#### [INSTRUCTIONS TO FOLLOW]
In the entries that follow, find every line containing "Toggle" and copy it.

#### [RECORDS FOR THIS EXERCISE]
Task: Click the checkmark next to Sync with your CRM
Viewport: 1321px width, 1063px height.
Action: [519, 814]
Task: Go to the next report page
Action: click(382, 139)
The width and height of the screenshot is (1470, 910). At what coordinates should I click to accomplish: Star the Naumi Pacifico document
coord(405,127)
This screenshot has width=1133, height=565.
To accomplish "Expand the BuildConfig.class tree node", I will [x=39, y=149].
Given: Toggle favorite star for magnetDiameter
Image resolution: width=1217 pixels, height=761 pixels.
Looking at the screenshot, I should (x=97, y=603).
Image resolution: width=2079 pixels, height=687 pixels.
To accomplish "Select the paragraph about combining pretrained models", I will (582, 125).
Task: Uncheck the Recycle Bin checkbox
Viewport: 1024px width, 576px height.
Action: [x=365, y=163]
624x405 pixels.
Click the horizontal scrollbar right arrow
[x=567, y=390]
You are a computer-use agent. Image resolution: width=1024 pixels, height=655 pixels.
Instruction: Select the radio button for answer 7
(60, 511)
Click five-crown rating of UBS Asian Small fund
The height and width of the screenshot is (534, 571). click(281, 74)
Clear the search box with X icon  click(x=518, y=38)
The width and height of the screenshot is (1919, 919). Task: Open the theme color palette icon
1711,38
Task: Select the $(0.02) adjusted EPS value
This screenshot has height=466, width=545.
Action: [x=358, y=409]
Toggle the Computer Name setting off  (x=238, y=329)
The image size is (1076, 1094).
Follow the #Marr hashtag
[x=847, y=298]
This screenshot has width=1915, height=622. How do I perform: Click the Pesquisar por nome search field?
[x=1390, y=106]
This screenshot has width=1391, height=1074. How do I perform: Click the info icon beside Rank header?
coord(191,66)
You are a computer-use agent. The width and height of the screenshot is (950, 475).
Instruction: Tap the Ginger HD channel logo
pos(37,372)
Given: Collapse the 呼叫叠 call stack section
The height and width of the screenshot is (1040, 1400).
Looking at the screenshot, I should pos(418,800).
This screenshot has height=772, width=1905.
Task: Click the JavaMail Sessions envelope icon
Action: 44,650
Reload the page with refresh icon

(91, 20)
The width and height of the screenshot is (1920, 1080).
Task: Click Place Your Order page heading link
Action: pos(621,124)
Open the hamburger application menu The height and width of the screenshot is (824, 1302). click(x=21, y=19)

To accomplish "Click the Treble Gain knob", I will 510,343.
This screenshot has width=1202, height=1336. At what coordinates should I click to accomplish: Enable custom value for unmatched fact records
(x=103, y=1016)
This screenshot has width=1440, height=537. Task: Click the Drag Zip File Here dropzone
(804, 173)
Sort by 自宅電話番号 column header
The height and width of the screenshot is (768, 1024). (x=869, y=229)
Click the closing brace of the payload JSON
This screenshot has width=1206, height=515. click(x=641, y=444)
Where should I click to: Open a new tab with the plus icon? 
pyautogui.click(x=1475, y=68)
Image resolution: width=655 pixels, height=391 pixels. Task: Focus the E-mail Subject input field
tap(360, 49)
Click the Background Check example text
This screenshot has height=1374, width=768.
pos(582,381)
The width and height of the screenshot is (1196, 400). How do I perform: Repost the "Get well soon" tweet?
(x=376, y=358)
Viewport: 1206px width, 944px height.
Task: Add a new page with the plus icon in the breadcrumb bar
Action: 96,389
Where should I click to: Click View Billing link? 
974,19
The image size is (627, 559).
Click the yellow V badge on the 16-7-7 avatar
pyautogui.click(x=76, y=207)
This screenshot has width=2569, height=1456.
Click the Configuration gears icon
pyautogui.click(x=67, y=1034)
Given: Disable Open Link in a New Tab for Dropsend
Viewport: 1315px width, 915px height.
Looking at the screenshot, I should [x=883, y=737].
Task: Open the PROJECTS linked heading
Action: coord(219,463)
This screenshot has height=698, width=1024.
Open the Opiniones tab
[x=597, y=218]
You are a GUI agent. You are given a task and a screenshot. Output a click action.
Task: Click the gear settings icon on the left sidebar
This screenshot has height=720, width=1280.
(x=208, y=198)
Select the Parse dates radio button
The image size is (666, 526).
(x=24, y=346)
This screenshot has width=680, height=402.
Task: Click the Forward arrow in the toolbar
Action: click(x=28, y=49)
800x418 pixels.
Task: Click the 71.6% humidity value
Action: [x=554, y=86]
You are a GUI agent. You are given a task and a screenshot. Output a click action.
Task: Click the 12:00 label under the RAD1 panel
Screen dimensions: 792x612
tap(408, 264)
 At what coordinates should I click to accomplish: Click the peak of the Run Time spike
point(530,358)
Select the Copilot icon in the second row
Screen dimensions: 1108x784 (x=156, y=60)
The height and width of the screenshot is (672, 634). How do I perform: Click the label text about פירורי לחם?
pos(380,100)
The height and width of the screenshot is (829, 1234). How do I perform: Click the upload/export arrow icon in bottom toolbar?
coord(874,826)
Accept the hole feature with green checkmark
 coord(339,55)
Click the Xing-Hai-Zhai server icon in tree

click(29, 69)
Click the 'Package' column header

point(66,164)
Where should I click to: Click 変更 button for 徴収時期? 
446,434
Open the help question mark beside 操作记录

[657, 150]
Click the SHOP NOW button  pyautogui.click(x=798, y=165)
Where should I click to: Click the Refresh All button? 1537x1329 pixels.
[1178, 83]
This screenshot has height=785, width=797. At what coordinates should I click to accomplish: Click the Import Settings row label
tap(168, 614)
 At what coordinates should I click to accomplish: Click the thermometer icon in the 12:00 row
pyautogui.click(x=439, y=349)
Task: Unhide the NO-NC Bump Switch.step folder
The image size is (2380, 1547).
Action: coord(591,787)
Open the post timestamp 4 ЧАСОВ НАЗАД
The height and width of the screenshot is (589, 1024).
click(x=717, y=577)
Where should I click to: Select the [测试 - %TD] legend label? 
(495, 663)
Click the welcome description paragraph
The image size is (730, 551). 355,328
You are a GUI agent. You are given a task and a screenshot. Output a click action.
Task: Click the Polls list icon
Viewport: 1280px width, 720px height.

#### [YOUR RESPONSE]
Given: Toggle favorite star for magnetDiameter
Toggle the Computer Name setting off  (x=238, y=329)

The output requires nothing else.